[Reading passage]
□ □ □

I have taken a look at the issues that you have listed to see which issues are really relevant. 46742 is certainly relevant as it sketches additional functionality that would be useful. But this is really independent from column shifting. Column shifting does not make these items much easier or harder to fix. Many of the other bugs do not seem to really be very relevant (i.e. 53320, 54509). Unfortunately my employer is not very likely to support work on these issues. 

So overall I see this as your call. I can do work on eliminating the duplications.  

Maybe I would be willing to fix some of the open issues on my own time. But if you want to consider column shifting only after all the earlier bugs have been resolved, that would make little sense to me.
Comment 9 Javen O'Neal 2017-09-19 15:52:22 UTC
Let's rewind to what signature shifting columns should have.

Sheet.shiftRows(int startRow, int endRow, int n[, boolean copyRowHeight])

I wrote copyRows with a CellCopyPolicy object to avoid having a long signature. Do we want something similar for a new shiftRows and shiftColumns method?

Usually when I use shiftRows, I have to shift from some insertion point to the last row in the workbook so I don't shift rows onto existing rows. Can shiftRows/shiftColumns be used with n>0 and endRow!=last row number?

Can we make shiftRows/shiftColumns behave as close to Excel as possible to make it as intuitive to use as possible? I favor calling it insert rows instead of shift rows since it's clearer that it isn't copying or cutting (though we should provide that ability).

If all you have time for now is a clone of shiftRows behavior, we'll commit that and incrementally improve it later if there's interest. It just means breaking the API at a later date.
Comment 10 Dragan Jovanović 2017-09-21 11:38:34 UTC
I can work on Sheet.shiftColumns() method now.

At the moment I am not interested in dealing with CellCopyPolicy details, so I’d just implement Sheet.shiftColumns(int startColumn, int endColumn, int n), and leave CellCopyPolicy for later.
I see there is much more to shift rows/couimns than just adjust formulas, so I’ll have to take care of whole RowShifter class(es). I’ll try to make one XSSF class which will work as both row shifter and column shifter, and if I run into complications, maybe I’ll make completely new ColumnShifter. My focus is on XSSF now, and maybe later we can think about HSSF variation. If you have some hints about possible hidden issues which I have to take care of while working on this, please let me know.

□ □ □

[Written problem A]
Copy out the records from the line containing "This screenshot has width=585, height=515." through the line containing "coord(58,17)", with both of those lines included. Leave the pictures out.

[Data for this exercise]
□ □ □

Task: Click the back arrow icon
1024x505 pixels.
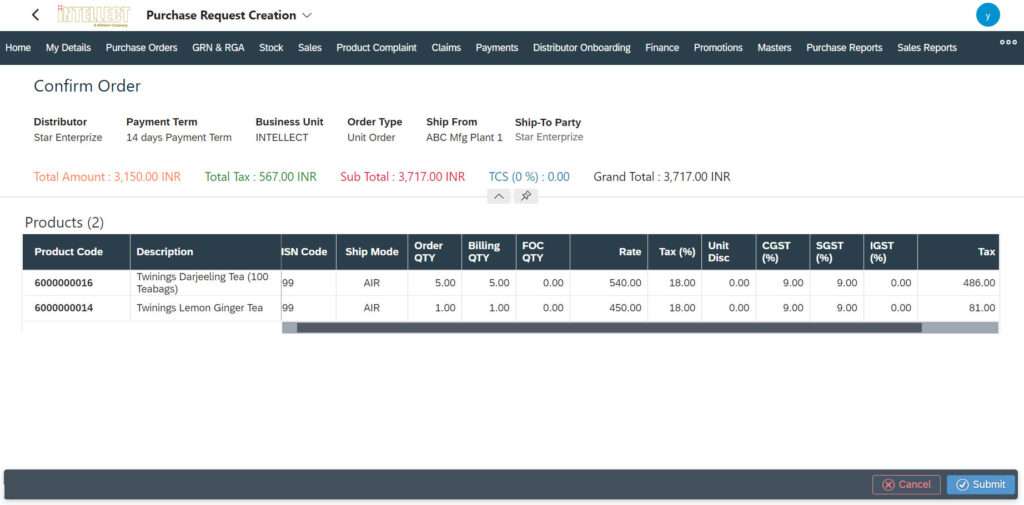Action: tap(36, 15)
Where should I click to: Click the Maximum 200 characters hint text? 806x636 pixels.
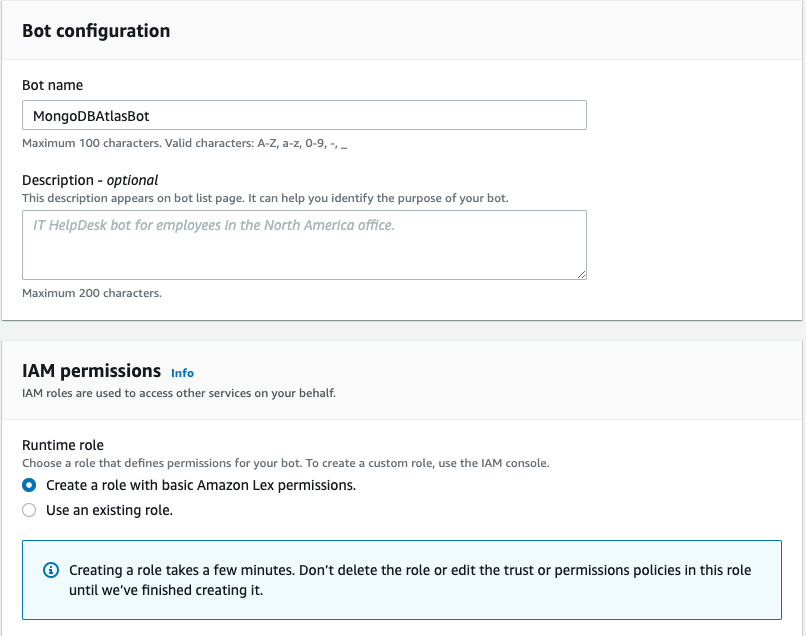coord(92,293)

□ □ □

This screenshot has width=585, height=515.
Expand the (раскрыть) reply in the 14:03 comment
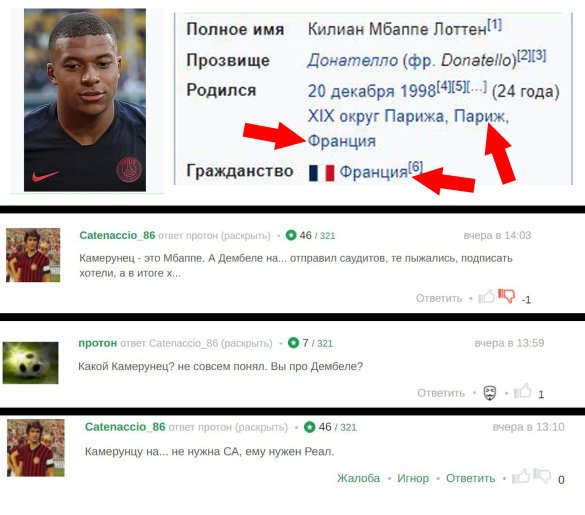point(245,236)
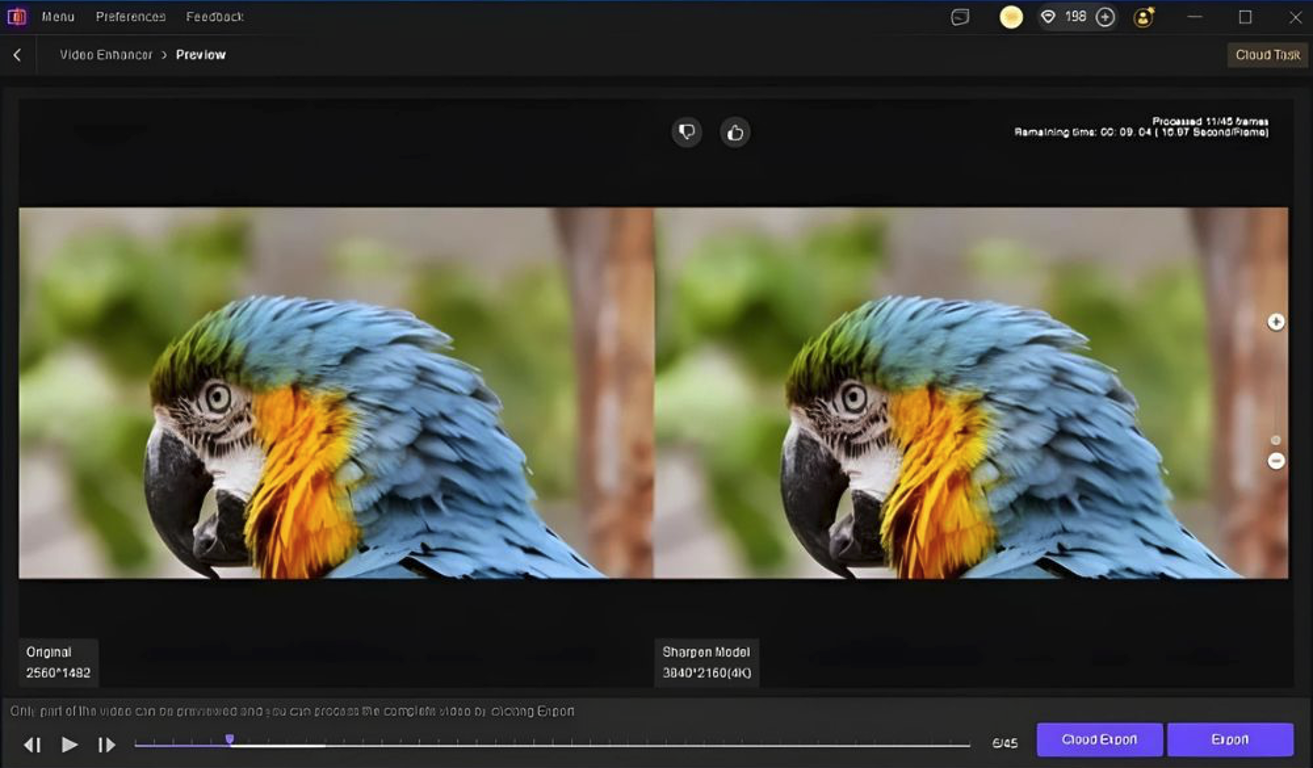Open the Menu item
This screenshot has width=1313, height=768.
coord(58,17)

□ □ □

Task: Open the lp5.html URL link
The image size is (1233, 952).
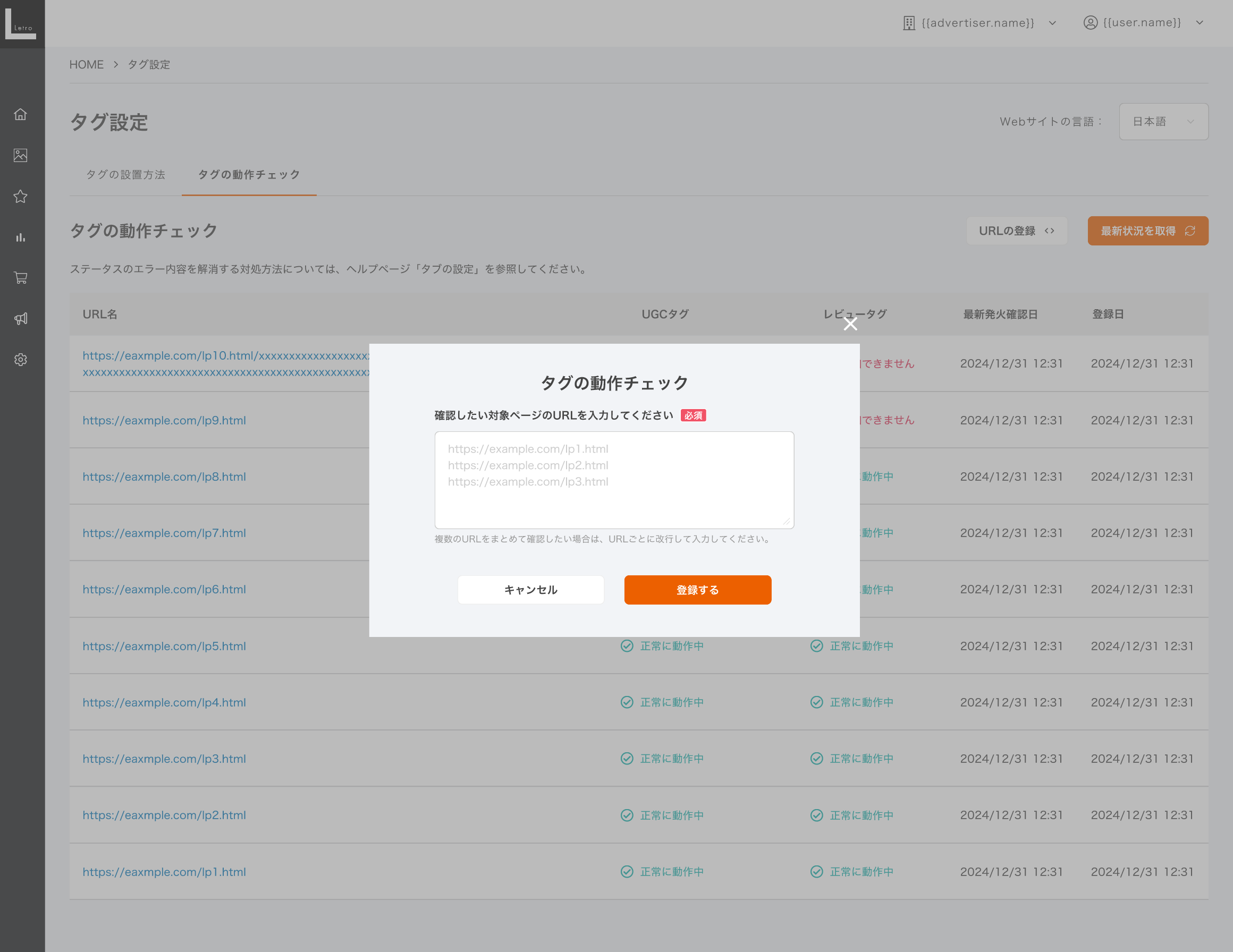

□ □ □

[Written problem B]
Summarize the discussion on column shifting in two sentences.

[Written solution A]
This screenshot has width=585, height=515.
Expand the (раскрыть) reply in the 14:03 comment
point(245,236)
Open the Menu item
This screenshot has width=1313, height=768.
coord(58,17)

[Written solution B]
One writer judges most of the listed issues to be unrelated to column shifting and offers to work on eliminating the duplications. Javen O'Neal then asks what signature the shift methods should have and proposes making them behave as close to Excel as possible, after which Dragan Jovanović says he will implement Sheet.shiftColumns(int startColumn, int endColumn, int n) with a focus on XSSF and leave CellCopyPolicy for later.